DIPHTHERIA AND TETANUS TOXOIDS ADSORBED (DT Adsorbed)
Connaught
Vaccine
Indications: For the primary immunization of infants, at or above the age of 2 months, and of preschool children against diphtheria and tetanus in whom simultaneous immunization against pertussis is not indicated.
Contraindications: Infants or children with fever, or other evidence of acute illness.
Elective immunization of individuals over 6 months of age should be deferred during an outbreak of poliomyelitis.
The vaccine should not be administered to older children (after 6 years of age) nor to adults because of the danger of reactions to diphtheria toxoid.

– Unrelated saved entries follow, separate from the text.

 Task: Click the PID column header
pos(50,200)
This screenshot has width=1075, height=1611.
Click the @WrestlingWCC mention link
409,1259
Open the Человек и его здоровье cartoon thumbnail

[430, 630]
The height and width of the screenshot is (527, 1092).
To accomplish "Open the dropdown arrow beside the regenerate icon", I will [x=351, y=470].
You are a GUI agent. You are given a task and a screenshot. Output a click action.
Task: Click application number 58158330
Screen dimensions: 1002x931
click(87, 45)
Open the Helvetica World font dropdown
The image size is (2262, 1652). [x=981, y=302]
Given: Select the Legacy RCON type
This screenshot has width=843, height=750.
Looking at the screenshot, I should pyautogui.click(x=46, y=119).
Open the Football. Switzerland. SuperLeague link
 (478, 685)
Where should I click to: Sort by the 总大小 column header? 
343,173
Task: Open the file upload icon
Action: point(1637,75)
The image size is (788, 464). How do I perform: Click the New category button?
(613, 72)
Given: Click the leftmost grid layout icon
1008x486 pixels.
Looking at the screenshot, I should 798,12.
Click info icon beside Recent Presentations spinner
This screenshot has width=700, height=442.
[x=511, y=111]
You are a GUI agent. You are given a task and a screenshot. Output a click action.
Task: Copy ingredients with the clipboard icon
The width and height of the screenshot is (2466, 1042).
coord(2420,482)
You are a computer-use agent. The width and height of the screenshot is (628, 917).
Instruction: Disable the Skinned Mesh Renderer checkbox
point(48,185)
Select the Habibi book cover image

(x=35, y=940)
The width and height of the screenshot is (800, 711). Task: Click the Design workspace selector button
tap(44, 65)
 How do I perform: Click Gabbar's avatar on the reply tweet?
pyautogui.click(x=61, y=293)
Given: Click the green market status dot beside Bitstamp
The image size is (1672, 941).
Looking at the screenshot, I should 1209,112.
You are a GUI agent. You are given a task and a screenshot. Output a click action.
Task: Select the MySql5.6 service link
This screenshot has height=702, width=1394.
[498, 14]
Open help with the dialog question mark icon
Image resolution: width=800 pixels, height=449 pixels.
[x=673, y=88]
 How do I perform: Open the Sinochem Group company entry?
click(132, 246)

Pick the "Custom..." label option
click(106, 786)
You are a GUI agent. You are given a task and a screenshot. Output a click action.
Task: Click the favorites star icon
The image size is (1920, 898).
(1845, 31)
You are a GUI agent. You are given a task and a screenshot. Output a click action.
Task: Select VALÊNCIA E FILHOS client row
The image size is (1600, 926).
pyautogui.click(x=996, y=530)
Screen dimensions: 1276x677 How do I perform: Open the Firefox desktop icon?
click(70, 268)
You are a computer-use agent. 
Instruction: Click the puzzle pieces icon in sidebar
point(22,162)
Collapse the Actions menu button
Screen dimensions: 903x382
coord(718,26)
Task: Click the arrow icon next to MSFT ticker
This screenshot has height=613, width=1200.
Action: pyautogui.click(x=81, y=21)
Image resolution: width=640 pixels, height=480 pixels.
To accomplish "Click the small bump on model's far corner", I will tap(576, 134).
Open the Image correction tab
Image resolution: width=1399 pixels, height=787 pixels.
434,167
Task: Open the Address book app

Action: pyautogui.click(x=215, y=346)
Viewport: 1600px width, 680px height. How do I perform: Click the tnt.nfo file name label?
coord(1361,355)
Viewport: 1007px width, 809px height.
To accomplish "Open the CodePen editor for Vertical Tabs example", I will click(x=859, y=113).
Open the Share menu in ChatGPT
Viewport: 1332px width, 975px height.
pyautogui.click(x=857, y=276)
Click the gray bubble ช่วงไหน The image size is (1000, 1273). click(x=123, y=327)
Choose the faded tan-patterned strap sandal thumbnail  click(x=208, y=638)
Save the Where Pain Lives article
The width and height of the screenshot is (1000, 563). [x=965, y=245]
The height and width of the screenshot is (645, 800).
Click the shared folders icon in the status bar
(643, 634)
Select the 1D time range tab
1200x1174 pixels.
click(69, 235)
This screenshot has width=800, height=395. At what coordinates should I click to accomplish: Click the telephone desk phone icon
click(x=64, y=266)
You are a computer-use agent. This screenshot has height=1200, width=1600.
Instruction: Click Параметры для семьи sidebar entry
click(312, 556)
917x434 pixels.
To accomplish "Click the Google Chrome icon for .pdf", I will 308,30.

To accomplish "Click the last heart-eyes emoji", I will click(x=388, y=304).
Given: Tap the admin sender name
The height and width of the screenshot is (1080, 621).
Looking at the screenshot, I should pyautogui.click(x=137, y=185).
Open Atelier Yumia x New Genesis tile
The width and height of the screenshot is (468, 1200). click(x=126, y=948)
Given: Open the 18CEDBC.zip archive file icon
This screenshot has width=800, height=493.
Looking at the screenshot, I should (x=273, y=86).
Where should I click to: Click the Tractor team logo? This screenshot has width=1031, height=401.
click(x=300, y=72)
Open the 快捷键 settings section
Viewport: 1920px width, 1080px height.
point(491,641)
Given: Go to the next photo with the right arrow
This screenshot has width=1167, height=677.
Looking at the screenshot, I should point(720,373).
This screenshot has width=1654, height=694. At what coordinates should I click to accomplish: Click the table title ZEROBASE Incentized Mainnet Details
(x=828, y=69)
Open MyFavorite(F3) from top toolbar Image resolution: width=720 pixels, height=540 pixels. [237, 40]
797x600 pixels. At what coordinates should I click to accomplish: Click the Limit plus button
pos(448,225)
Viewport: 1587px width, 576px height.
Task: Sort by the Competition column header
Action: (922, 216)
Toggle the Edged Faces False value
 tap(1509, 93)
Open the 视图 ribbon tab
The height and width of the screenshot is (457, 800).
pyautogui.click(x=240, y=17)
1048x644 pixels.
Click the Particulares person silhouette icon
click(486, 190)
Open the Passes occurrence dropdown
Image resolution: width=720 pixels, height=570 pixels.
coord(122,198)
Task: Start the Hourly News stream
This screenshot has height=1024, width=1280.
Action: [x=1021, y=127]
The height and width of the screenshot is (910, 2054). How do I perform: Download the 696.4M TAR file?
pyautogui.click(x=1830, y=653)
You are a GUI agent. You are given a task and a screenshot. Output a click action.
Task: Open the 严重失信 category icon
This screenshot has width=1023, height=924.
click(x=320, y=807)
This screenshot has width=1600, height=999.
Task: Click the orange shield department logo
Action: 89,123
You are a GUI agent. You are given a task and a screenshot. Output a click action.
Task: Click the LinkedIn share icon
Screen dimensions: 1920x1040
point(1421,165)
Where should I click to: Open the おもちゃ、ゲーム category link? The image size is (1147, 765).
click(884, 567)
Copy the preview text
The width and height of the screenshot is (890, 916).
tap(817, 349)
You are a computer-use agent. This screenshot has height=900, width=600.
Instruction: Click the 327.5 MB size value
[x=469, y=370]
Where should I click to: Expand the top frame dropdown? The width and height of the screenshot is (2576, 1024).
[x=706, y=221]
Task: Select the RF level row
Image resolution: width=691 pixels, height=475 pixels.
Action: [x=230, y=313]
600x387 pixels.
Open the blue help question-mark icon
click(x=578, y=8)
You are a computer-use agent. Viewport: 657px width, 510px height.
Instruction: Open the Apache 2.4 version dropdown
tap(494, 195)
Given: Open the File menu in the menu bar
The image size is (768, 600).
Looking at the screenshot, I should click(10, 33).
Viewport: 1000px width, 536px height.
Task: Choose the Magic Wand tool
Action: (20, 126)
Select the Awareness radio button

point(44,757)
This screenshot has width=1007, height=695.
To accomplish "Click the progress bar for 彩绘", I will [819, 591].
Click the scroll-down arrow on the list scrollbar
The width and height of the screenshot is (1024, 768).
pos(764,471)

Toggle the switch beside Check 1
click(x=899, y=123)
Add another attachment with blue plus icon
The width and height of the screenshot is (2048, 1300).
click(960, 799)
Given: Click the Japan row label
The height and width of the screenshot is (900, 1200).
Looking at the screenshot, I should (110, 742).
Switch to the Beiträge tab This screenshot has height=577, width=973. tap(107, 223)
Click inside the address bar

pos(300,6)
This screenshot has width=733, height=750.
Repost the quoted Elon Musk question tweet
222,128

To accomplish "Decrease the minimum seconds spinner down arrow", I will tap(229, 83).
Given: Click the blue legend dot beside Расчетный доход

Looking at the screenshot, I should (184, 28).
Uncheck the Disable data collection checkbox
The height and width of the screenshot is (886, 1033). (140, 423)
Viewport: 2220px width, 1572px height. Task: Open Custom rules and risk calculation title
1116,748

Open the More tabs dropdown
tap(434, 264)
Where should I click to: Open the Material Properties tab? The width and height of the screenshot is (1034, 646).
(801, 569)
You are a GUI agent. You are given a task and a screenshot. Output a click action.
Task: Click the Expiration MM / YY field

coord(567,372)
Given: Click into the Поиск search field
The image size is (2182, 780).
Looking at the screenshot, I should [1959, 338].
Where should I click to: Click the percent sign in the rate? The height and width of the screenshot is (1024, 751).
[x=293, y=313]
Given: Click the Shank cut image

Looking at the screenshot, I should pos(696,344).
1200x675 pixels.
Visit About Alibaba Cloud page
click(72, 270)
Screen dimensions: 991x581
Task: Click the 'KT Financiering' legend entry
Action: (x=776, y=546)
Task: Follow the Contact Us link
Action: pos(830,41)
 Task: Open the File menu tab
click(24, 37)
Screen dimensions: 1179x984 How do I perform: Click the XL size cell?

Warnings: Individuals receiving corticosteroids or other immunosuppressive drugs may not develop an optimum immunologic response.
Precautions: The possibility of allergic reactions in individuals sensitive to the components of the product should be borne in mind.
Epinephrine HCl solution 1:1 000 should be available for immediate use in case an anaphylactic or acute hypersensitivity reaction occurs.
Frequent booster doses of tetanus toxoid in the presence of adequate or excessive serum levels of tetanus antitoxin have been associated with increased incidence and severity of reactions and should be avoided. If hypersensitivity to the diphtheria component is suspected, tetanus toxoid should be used for reinforcing doses.
A separate sterile syringe and needle or a sterile disposable unit should be used for each individual patient to prevent the transmission of hepatitis or other infectious agents.
Adverse Effects: Mild local reactions consisting of pain, erythema, tenderness and induration at the injection site are common, and may be associated with systemic reactions including mild to moderate transient fever and irritability.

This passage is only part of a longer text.